Three days before she was seen at the otorhinolaryngology outpatient department of our hospital, she developed a large hematoma on the right buccal mucosa with extensive new tense bullae that became hemorrhagic on her trunk and extremities. The patient was admitted to our hospital in the otorhinolaryngology department for close monitoring of upper airway obstruction. She had no signs of gastrointestinal bleeding, such as hematemesis, melena, hemoptysis, and hematuria.

Dermatological examination revealed multiple hemorrhagic and few clear tense bullae on the trunk and extremities involving approximately 20% of the body surface area. Complete blood count showed moderate anemia (hemoglobin level of 7.9 g/dL) and normal white blood cell and platelet count. International normalized ratio was normal, but activated partial thromboplastin time (aPTT) was prolonged at 75.1 s (normal range: 22–33 s). The mixing test showed failure to correct aPTT, indicating that this patient had a factor inhibitor in the intrinsic pathway. Factor VIII level was 0% (normal: 50–150%), and factor VIII inhibitor level was 28 BU/mL (normal: negative), which thus confirmed the diagnosis of AHA. Enzyme-linked immunosorbent assays (ELISAs) for anti-BPAG180 and anti-BPAG230 were both more than 200 RU/mL, correlating to high activity of BP.
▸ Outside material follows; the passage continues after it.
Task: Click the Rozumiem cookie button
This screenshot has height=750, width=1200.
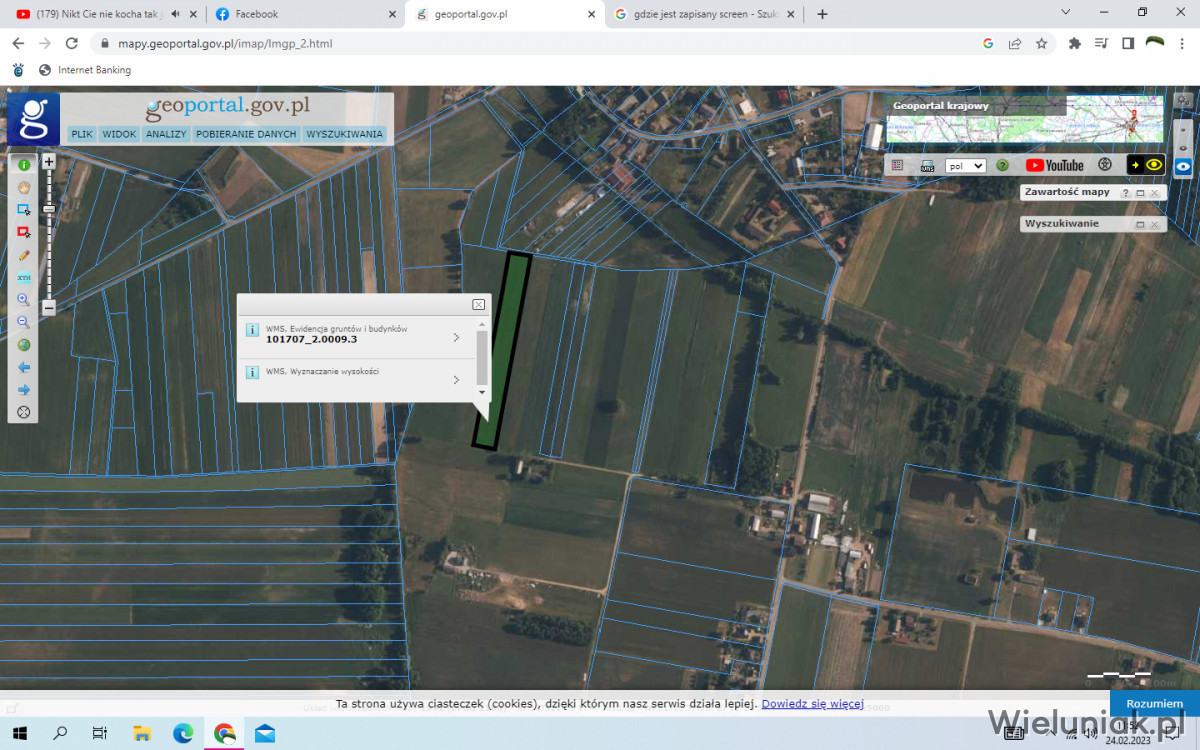Action: pyautogui.click(x=1153, y=704)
After consultation with hematology, anemia from blood loss was corrected with blood transfusion, and bleeding was controlled with activated prothrombin complex concentrate APCC (factor eight bypassing activity [FEIBA VH, Baxter BioScience, Westlake Village, CA, USA]) and tranexamic acid. To suppress antibody production, she received intravenous dexamethasone 20 mg daily for 1 week. The aPTT gradually decreased from 75.1 to 52.6 s. Factor VIII inhibitor level also decreased from 28 to 5.68 BU/mL. Her cutaneous eruptions and intraoral hematoma resolved in 3 weeks. Oral prednisolone 30 mg/day (0.5 mg/kg/day) in combination with cyclophosphamide 50 mg/day were prescribed as maintenance therapy.

At 1-month follow-up, aPTT and factor VIII level returned to normal. Factor VIII inhibitor level was also undetectable. The patient did not develop any further bleeding event. She still continues on a tapering dose of oral prednisolone 5 mg/day and cyclophosphamide 50 mg/day to control BP and AHA up to 7 months after the onset of AHA.